We arrived in Mackay and met Valhalla folks again, who came via a different route. Its great to catch up and swap tales. Mackay have the 'Mackay Show' on today, so we visited and had a great time. Its like a mini-Easter show. The rest of Mackay was like a ghost town as we discovered the day was a local public holiday.

One of the best parts of this trip is that Andamon has not needed any work to be done. We've been expecting a few things to wrong, this being its 'shakedown' cruise, but, apart from a seized winch which shouldn't be a problem to fix once we get to Airlie, and a dodgy toilet because yours truly stupidly expected it to flush away 'Wetone', nothing has gone wrong. The toilet seems to have finally sorted itself out and is now working fine. There are no leaks, the engine uses no oil, the electrics are fine and the rigging just sits there making no noises apart from the occasional 'groan' which translates into the hull via the lee cap shoud and we haven't quite worked out how to eliminate it.

Tomorrow we commence on our final leg of the journey - a short hop to Airlie via Goldsmith, Lindaman and Hamilton Islands. We are now in a hurry, but because we will be coming back here over the next 5 years we will have plenty of time to explore these places in more detail then.

Middle Percy Island to Curlew Island

16 June 2008 | Curlew Island
Warm - tropical - great wind
Two water nymphs frolicking in the crystal clear waters of Percy Islands. Andamon is behind.

Just when you think the tropics is a myth, the weather turns warm, so warm in fact we had our first swim at Middle Percy. Thats Howie and me (Howie's the bald one).

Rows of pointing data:
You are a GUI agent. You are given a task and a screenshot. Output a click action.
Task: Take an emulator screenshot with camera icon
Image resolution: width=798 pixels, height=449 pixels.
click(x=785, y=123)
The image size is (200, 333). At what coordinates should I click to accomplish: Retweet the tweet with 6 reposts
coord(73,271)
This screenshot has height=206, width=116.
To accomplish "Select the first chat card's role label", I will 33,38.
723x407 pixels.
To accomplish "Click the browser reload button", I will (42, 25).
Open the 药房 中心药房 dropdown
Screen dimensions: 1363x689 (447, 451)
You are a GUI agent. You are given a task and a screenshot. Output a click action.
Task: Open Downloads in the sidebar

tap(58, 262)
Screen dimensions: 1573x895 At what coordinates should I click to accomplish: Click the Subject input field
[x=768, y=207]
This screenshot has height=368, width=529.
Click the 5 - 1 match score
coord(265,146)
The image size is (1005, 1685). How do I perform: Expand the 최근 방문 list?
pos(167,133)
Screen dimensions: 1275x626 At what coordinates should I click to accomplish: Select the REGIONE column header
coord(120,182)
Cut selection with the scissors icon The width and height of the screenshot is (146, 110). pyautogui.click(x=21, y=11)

• DIRECTIVE 1
Rewrite the paragraph of the sailing log that begins "One of the best parts of this trip" as a short list that keeps its main facts.
• DIRECTIVE 2
Reproduce the part of the sailing log that opens with the words containing "Tomorrow we commence" and closes with "more detail then.".
• DIRECTIVE 3
Take the sailing log further, starting from where it stops.

• WRITTEN ANSWER 1
- Andamon has needed no work on its shakedown cruise.
- The only problems have been a seized winch, which should be easy to fix at Airlie, and a toilet that acted up after being expected to flush away 'Wetone'. The toilet now works fine.
- There are no leaks, the engine uses no oil, and the electrics are fine.
- The rigging is quiet except for an occasional groan carried into the hull, and they haven't yet worked out how to stop it.

• WRITTEN ANSWER 2
Tomorrow we commence on our final leg of the journey - a short hop to Airlie via Goldsmith, Lindaman and Hamilton Islands. We are now in a hurry, but because we will be coming back here over the next 5 years we will have plenty of time to explore these places in more detail then.

• WRITTEN ANSWER 3
We tried to walk around the Island but it is closed off as much of it is privately leased. We found a plaque on rock commemorating Mathew Flinders who was here in 1802, and visited the A-frame shrine, took lots of photos and had a beautiful sail to the next port of call Curlew Island. These islands can be seen all over the horizon and are grouped, e.g. the Duke group, the Beverly group, etc. Middle Percy is one of 3 called 'the Percies'. The interesting thing is that because there are no resorts anywhere they are unknown. Despite being quite large, they aren't as picturesque as the Whitsundays and many are bald, rocky and barren. However they all have sandy beaches and each has their own personality.

We did finally catch 2 fish at Middle Percy, both whiting which we ate that niight. However, we failed to get a photo of the fish being caught, and then forgot to take a photo of these fish on the dining table!. No record at all, but it did happen.

Cape Townshend to Middle Percy Island

15 June 2008 | Middle Percy Island
Cool / grey skies
Howard holds fish down while Lyn, in a most disconcerting way, vigirously decapitates it.

Don't get excited, we didn't actually catch this fish. It was a gift.

We had a great sail north, only about 20nm, and we put the anchor down at Cape Townshend without a soul in site - perfect solitude. Whilst enjoying a bundy and coke or 3, a fishing boat with 2 on board came up and anchored about 50m away. ?!?! why so close??... there goes our peace we thought. Afer an hour or so we realise they weren't fishing, they were cleaning and scaling what must have been a lot of fish, as it turned out their catch for the day. At this point we had our rod out the back and as usual were catching nothing.

Howard says, 'I bet if we ask we'll get a free fish'. Lyn says , 'I'll ask what bait they are using', Lyn figuring this is a less direct method of procuring oursleves a fish. She yells out, and they yell out 'squid', and we realise the bread we were using just wouldn't do. Lyn then took the rod and re-cast the line whilst acting both sassy and vulnerable, whilst Howie and I kept a low profile, and next thing the 2 fisherman up anchor heading our way - it worked!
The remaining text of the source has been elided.